Lead Alloy Anodes Used in Zinc Electrowinning

Lead Alloy Anodes Used in Zinc Electrowinning

The zinc electrowinning process is usually performed at high current densities (450-550 A/cm2), which can result in a high anode potential. Consequently, the anodes stability and the corrosion resistance in acidic solutions are also very important factors for the evaluation of the electrowinning anodes. These properties determine the service life of the anodes, the potential of the cells during the process, and the purity of the metal deposited on the cathode.

The lead anode in zinc electrowinning is most commonly used due to its low solubility in the solutions containing sulfuric acid, relative low cost, low melting point, and the high conductivity in both metallic and the highest oxidized states (PbO2). However, the OER overpotential on these anodes is high and their degradation resistance is relatively low.

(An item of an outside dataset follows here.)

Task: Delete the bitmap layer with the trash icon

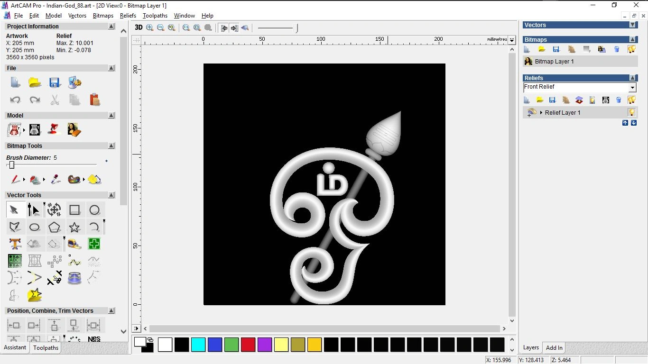Action: click(x=617, y=49)
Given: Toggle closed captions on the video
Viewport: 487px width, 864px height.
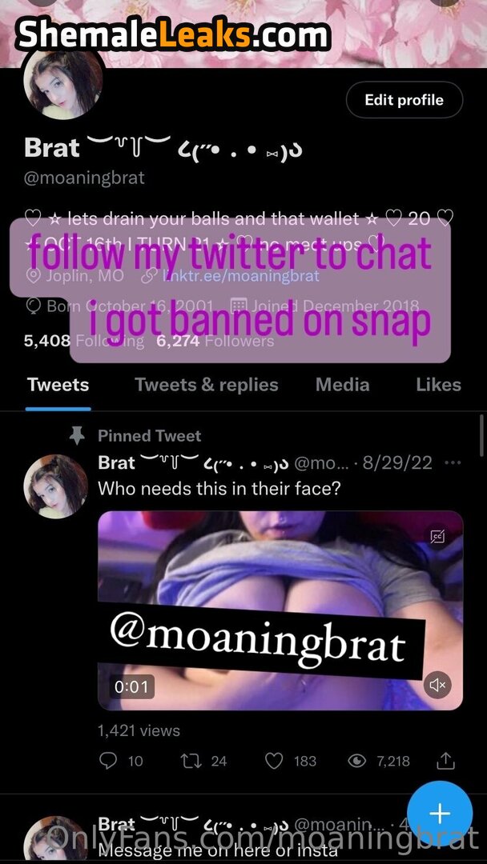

Manganese ions usually exist in the zinc electrowinning electrolyte, which either originate from the ores or are added intentionally. These ions are oxidized to form an MnO2 oxide layer on the anode surface during the electrowinning process. This layer may improve the corrosion performance of the anodes and decrease lead contamination in the zinc product.

However, its protection performance strongly depends on the physical properties of the layer. Lead-based composite anodes are a new type of the electrowinning anodes that have been developed in order to address the problems associated with the conventional lead-based anodes. The composite anodes are composed of the active metal oxide particles dispersed in the lead or lead-dioxide matrices. The presence of the active particles can facilitate the oxygen evolution reaction and decrease the anode potential. The concerns in application of a new composite anode are the efficiency of the composite particles on promoting the oxygen evolution reaction, their effects on the electrowinning process and the deposition of the anodic MnO2 layer, and its durability and corrosion performance under the electrowinning operating conditions. Among all the options for the active composite particles, MnO2 is one of thestrongest candidates since it is catalytically active for OER and its dissolution does not negatively affect the zinc electrowinning process.